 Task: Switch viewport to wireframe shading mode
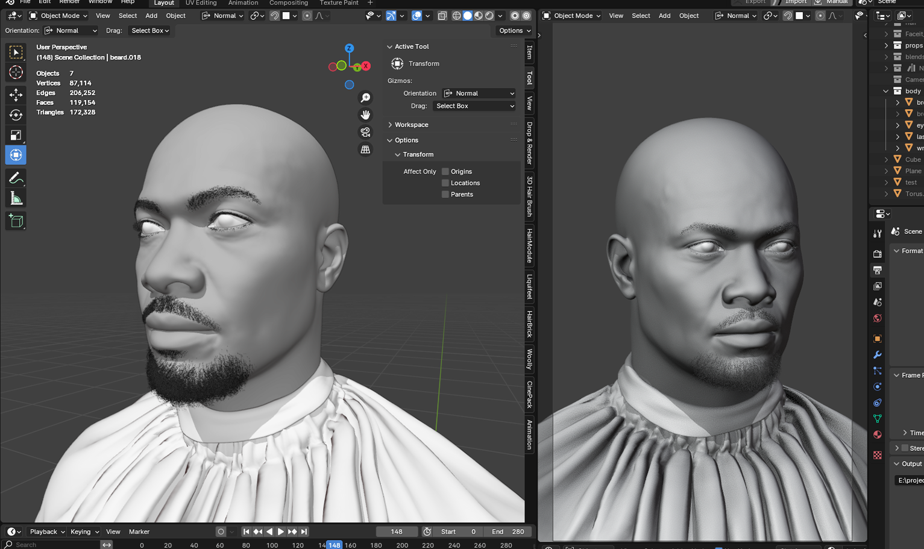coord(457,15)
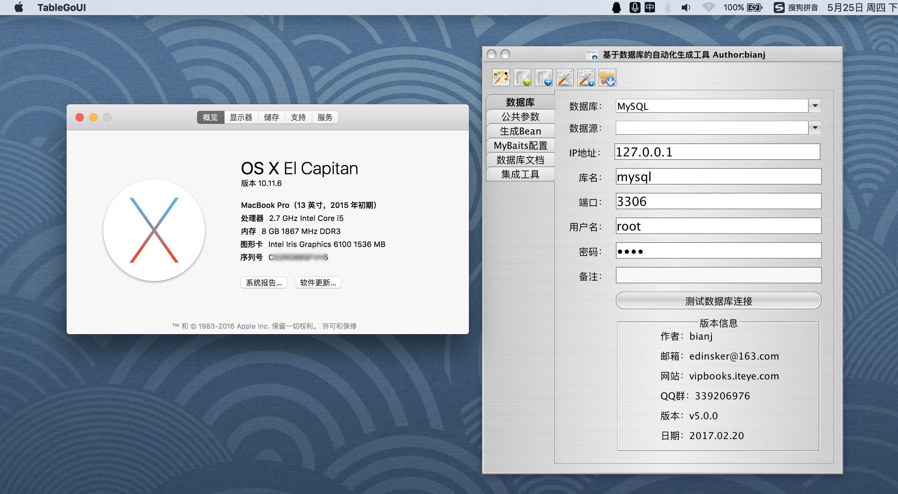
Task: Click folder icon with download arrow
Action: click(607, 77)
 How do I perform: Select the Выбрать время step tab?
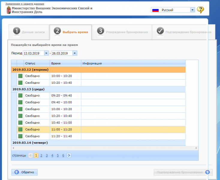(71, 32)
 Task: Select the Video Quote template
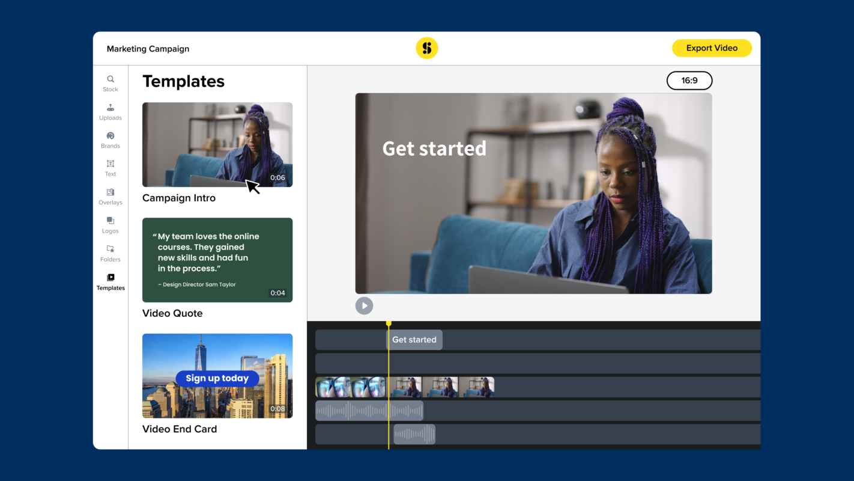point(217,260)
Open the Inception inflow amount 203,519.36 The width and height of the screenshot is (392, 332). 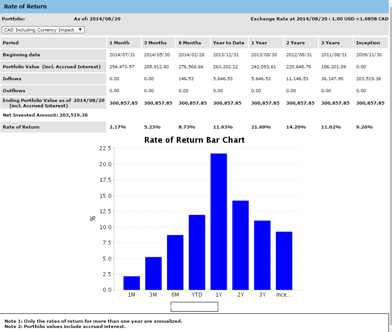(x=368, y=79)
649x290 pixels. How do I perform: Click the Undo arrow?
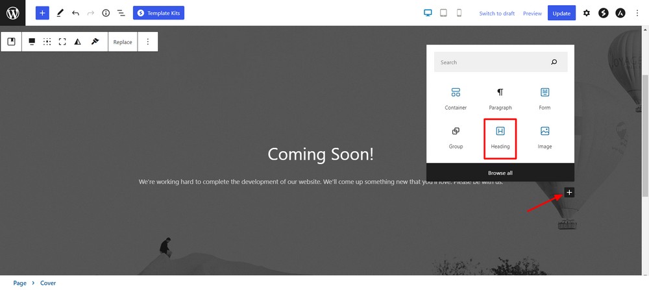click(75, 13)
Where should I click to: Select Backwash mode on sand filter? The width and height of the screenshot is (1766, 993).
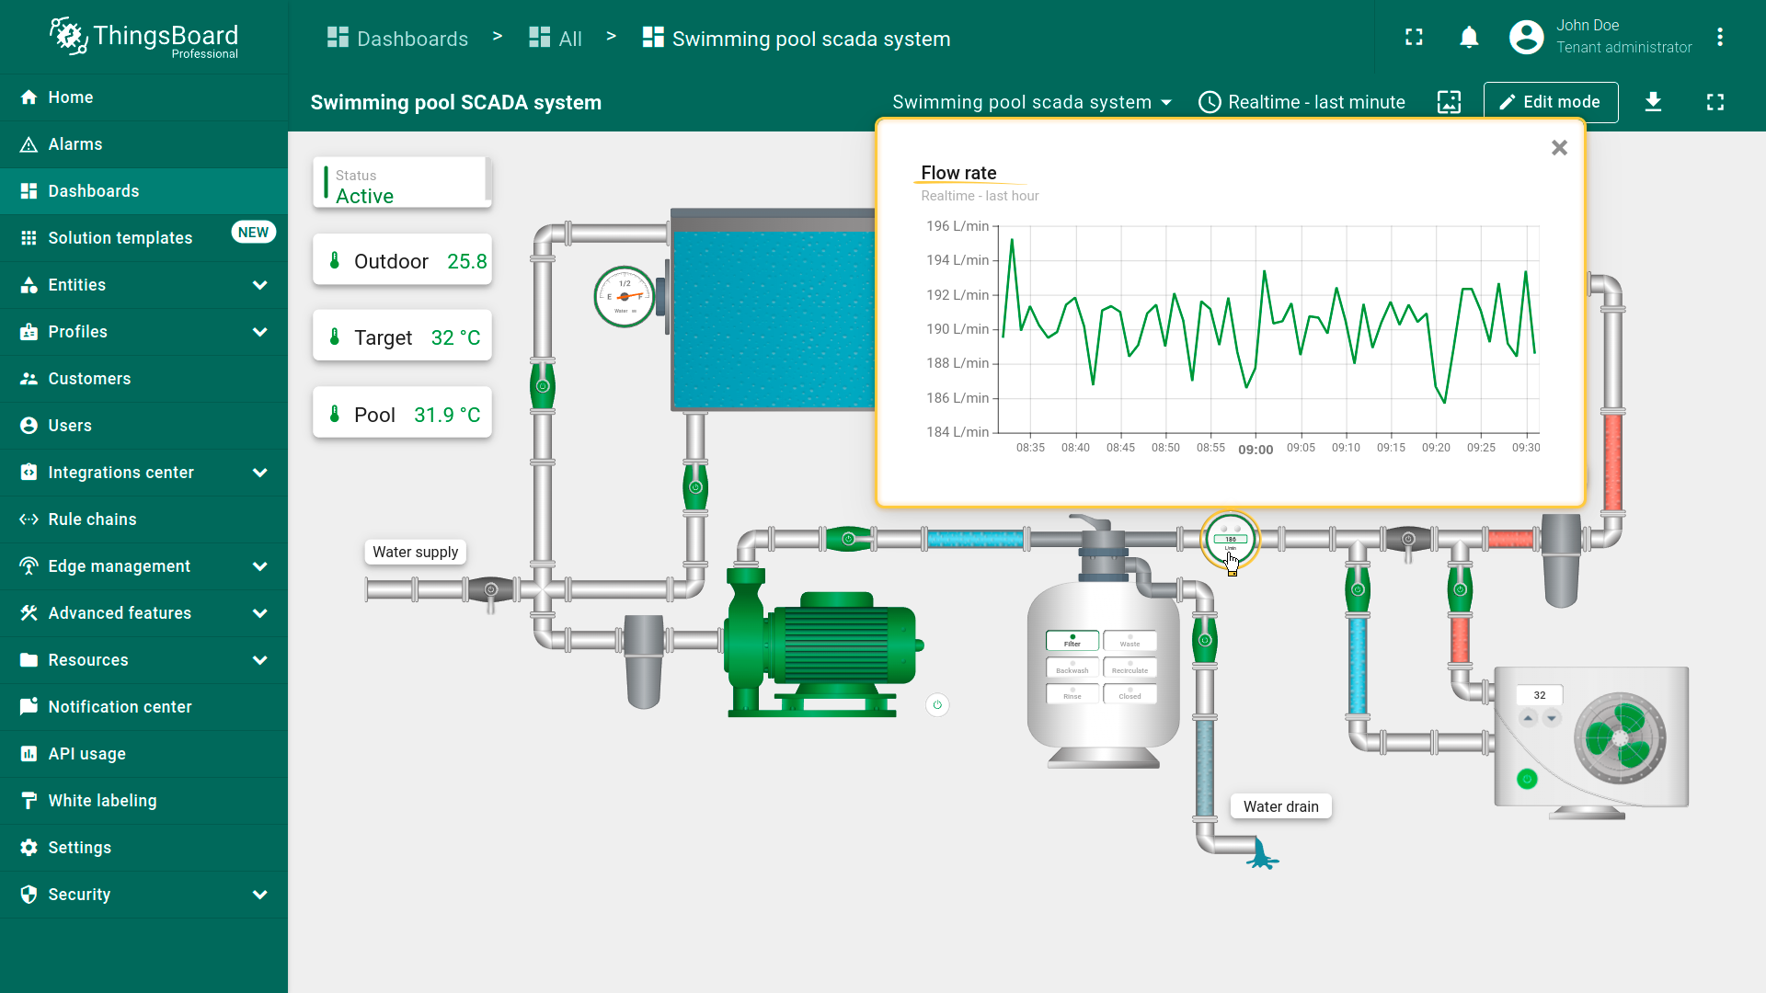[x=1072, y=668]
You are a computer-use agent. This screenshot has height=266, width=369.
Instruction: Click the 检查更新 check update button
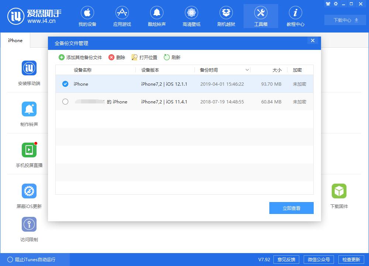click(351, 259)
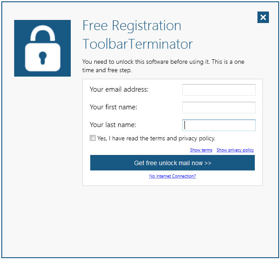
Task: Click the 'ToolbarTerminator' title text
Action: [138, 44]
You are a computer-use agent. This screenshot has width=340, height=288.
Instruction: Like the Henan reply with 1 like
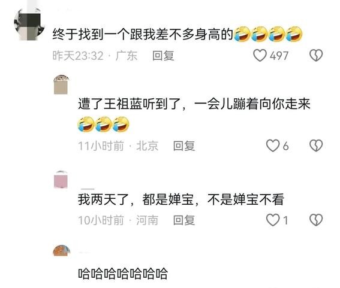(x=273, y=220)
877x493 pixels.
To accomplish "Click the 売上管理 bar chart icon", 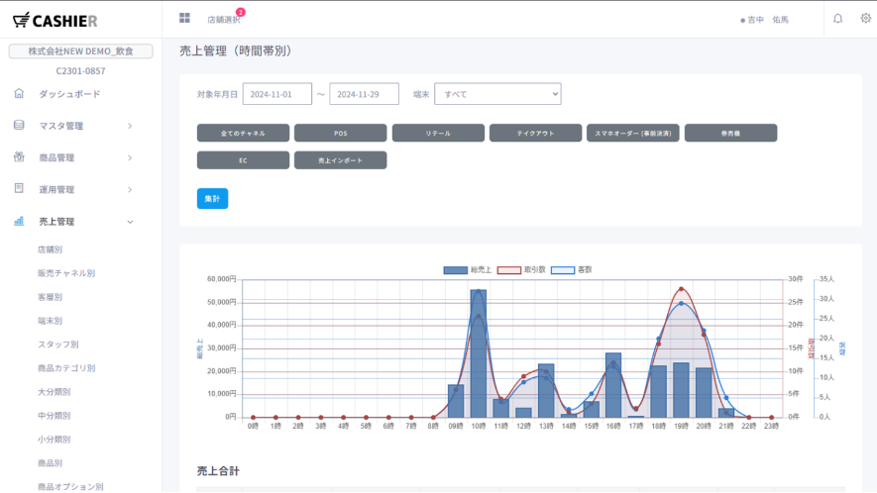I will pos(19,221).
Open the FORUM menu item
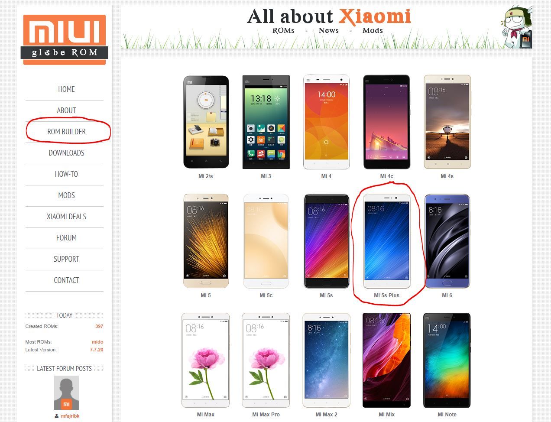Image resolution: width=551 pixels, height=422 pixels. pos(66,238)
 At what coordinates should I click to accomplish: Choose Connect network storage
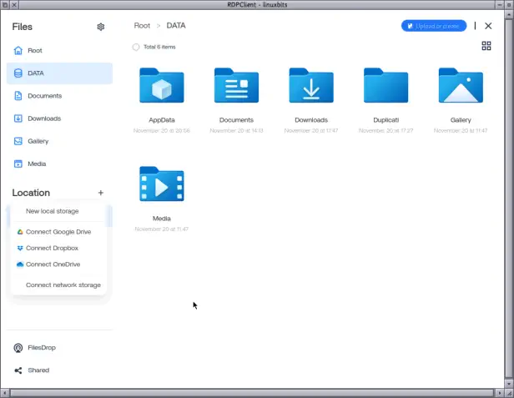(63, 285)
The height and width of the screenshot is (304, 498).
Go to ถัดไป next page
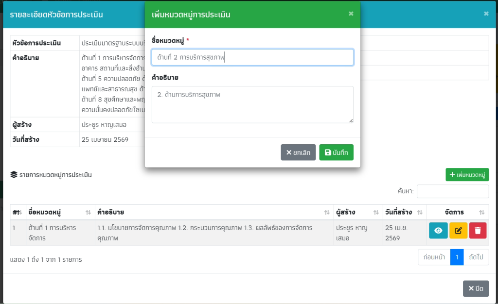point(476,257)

------------------------

Repeat the data word for word, from the line containing "Open the FORUM menu item" up to and including the final line, and leave the pictures out of your answer.

Open the FORUM menu item
Image resolution: width=551 pixels, height=422 pixels. pos(66,238)
 At what coordinates should I click to accomplish: Choose Connect network storage
(63, 285)
The height and width of the screenshot is (304, 498).
Go to ถัดไป next page
point(476,257)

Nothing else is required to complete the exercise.